• Exercise goal
Please reproduce, exactly and in full, the lines running from the one that contains "ARK Dog Tip koirakärki (428, 2363)" to the end of the entries.

───── Given records

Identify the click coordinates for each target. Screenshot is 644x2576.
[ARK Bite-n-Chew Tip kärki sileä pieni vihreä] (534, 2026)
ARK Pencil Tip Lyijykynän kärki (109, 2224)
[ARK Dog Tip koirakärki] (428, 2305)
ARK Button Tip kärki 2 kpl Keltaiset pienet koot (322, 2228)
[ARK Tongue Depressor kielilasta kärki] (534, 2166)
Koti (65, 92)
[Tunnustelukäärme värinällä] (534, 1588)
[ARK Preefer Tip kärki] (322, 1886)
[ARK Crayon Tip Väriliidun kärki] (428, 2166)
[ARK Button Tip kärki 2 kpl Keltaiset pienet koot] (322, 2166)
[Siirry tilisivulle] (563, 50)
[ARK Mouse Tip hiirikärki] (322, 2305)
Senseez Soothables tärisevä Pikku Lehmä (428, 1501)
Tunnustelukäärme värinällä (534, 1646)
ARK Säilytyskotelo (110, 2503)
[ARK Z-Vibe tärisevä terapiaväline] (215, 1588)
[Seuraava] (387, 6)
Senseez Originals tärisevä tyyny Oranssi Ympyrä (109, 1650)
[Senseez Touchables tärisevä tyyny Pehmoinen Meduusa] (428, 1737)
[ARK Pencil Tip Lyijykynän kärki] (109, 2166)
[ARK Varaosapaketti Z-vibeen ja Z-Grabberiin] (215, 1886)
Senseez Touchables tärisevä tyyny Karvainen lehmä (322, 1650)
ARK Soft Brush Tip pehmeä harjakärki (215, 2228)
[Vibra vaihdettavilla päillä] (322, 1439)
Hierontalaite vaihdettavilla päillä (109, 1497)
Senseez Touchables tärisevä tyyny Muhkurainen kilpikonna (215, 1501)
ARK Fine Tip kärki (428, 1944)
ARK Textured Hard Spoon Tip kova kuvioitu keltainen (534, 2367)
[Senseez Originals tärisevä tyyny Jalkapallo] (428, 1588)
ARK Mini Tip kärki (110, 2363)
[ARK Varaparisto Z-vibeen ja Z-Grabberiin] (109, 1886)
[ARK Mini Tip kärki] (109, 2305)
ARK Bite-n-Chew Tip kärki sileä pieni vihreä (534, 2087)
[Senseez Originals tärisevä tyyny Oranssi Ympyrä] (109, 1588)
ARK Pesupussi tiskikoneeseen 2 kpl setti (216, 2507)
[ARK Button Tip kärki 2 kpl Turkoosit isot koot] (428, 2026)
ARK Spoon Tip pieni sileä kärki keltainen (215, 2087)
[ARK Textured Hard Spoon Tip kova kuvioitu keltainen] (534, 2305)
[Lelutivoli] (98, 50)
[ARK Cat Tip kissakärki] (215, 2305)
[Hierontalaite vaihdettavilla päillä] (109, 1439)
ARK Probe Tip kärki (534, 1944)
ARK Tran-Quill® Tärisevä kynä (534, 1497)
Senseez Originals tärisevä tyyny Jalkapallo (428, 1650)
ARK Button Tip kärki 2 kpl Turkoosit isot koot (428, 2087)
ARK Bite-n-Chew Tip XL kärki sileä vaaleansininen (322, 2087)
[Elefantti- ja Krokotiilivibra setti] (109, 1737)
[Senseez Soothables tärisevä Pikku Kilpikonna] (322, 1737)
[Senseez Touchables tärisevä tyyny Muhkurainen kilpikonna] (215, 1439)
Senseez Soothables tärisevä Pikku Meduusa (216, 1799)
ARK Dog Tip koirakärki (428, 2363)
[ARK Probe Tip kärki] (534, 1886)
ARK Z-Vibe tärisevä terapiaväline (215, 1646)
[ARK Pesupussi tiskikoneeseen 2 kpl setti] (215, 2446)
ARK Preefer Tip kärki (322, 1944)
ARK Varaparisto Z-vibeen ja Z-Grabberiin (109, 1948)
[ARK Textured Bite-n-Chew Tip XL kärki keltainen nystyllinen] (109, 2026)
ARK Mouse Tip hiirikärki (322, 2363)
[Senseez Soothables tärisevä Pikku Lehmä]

──────────

• Task answer
ARK Dog Tip koirakärki (428, 2363)
[ARK Probe Tip kärki] (534, 1886)
ARK Z-Vibe tärisevä terapiaväline (215, 1646)
[ARK Pesupussi tiskikoneeseen 2 kpl setti] (215, 2446)
ARK Preefer Tip kärki (322, 1944)
ARK Varaparisto Z-vibeen ja Z-Grabberiin (109, 1948)
[ARK Textured Bite-n-Chew Tip XL kärki keltainen nystyllinen] (109, 2026)
ARK Mouse Tip hiirikärki (322, 2363)
[Senseez Soothables tärisevä Pikku Lehmä]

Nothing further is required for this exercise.